**Text excerpt**

Initial high tariffs, argues Sharad Joshi, Chairman of the government's
WTO task force on agriculture, are needed to help the sector improve its
efficiency. Indeed, a 70 per cent duty has, points out R.L. Seshadri,
Director of Gurgaon-based United Ricelands, kept out cheap rice from
Thailand, China, Vietnam, and Myanmar. Ditto for wheat, international
prices for which are $90 a tonne against the domestic price of $145 a
tonne. But stiff duties will have to be supplemented by measures to
enhance farm productivity, insists S. Sivakumar, Chief Executive of ITC
Ltd's international business division. Budget: 2001 has paved the way for
removing the various structural impediments to agricultural efficiency and
experts would like to see the process continue. Asserts Joshi: ''Along
with QRs remove all restrictions on agriculture on April 1 and by next
April, you'll see a huge difference.''
Where productivity is not a problem,
increasing profitability will be an issue. Coffee producers would like to
use the cushion they have got (customs duties have been doubled from 35
per cent to 70 per cent) to increase consumption of coffee. Domestic
consumption accounts for only 18 per cent of production and the rest is
exported, raising questions about why producers should whine about being
hit by cheap imports from Vietnam. Counters Harish Bijoor, Vice-President
(Marketing), Tata Coffee: ''The domestic market is stable and gets us 20
per cent better realisations than the export market at any point of time''
The industry has sought the government's help in the generic promotion of
coffee to help boost volumes.

**Aim 1**
Summarize the passage on farm tariffs in two sentences.
**Aim 2**
Pick up the passage on farm tariffs at its final sentence and continue it.
The lines that come after the passage on farm tariffs have nothing to do with what is asked here.

**Provided material**

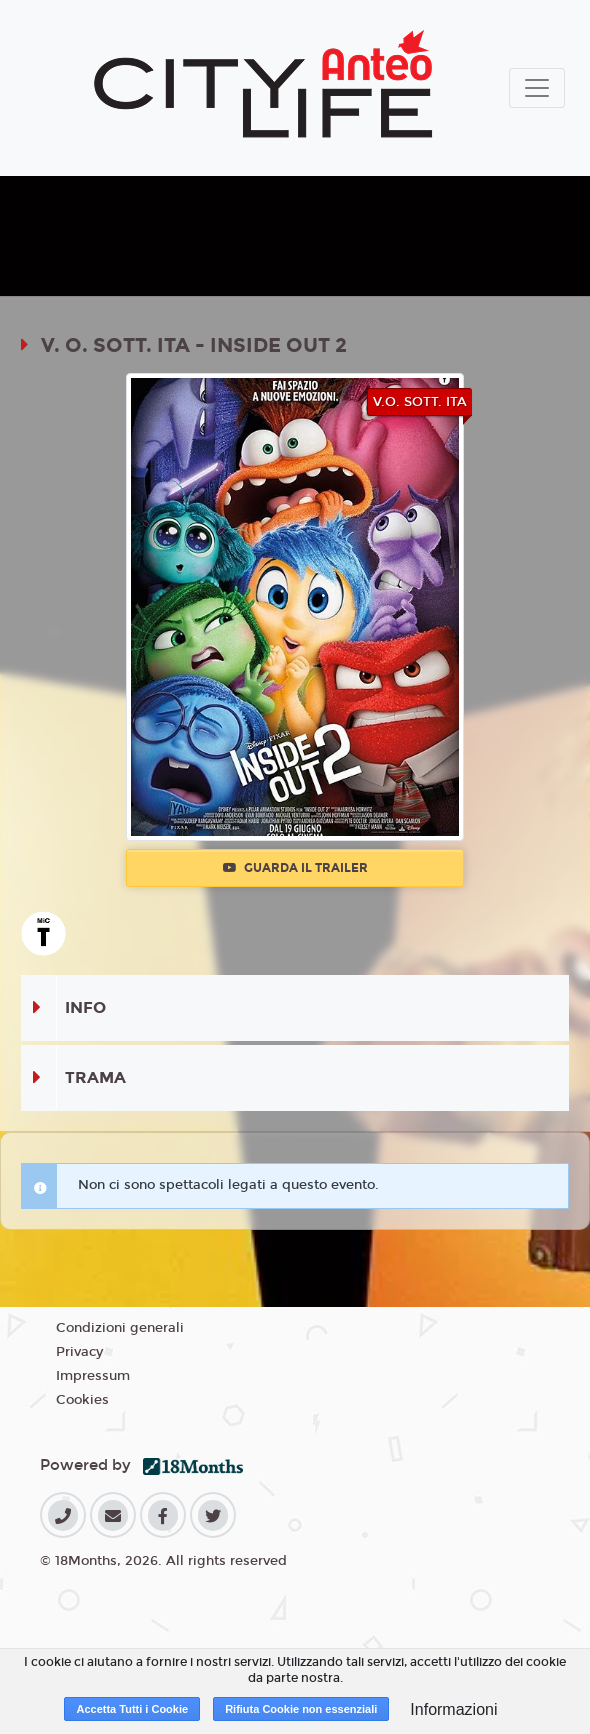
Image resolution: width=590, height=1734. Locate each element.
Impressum (93, 1376)
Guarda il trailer (295, 868)
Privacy (79, 1352)
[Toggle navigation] (537, 88)
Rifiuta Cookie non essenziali (301, 1709)
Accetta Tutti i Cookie (132, 1709)
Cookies (82, 1400)
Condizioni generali (120, 1328)
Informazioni (453, 1709)
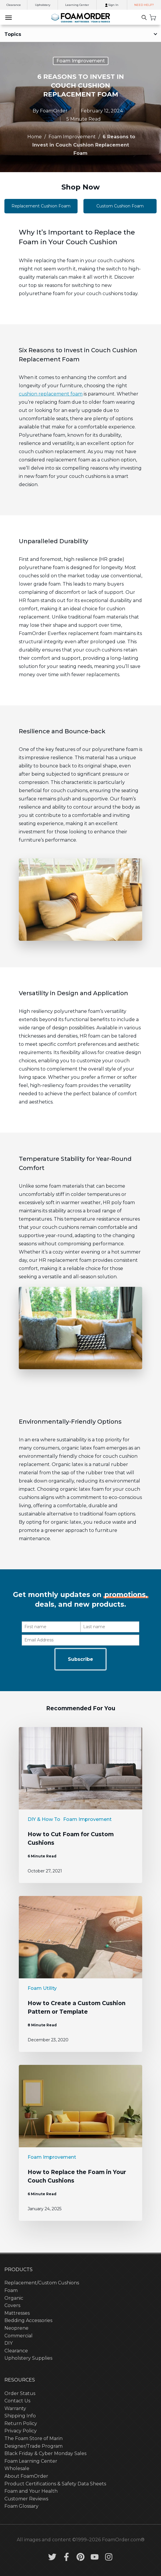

**Written reply 1**
Sharad Joshi argues that high initial tariffs are needed to help agriculture improve its efficiency, and a 70 percent duty has kept out cheap rice from Thailand, China, Vietnam, and Myanmar, though S. Sivakumar insists such duties must be supplemented by measures to enhance farm productivity. Coffee producers, whose customs duties were doubled from 35 to 70 percent, want to use that cushion to increase domestic consumption, and the industry has sought the government's help in the generic promotion of coffee.

**Written reply 2**
The tea industry has other plans up its
sleeve. Neither the Indian Tea Association (ITA) nor the Tea Board is
losing sleep over imported brands because both Unilever and Tetley have a
presence in India through Hindustan Lever and Tata Tea. Neither is likely
to cannibalise its own brands. Despite receiving a temporary relief in the
form of doubling of import duty to 70 per cent, what worries the industry
is imports of bulk teas from Vietnam, Indonesia, and China, which is
switching from green teas to black teas. Though large branded segment
players like Tata Tea have gardens abroad from where they source their
teas, the ITA is worried that others may start importing cheap tea for
sale in the domestic market. This will depress demand for Indian tea and
push down prices, already low due to a glut. Manufacturers are, therefore,
reworking strategies. The Apeejay Surrendra group, for example, plans to
build up a presence in branded teas as well as form trading alliances with
global tea majors.
The small scale sector could certainly do
with this kind of breather. Around 178 items, production of which is
reserved for the small scale industry (SSI) will be taken off QRs.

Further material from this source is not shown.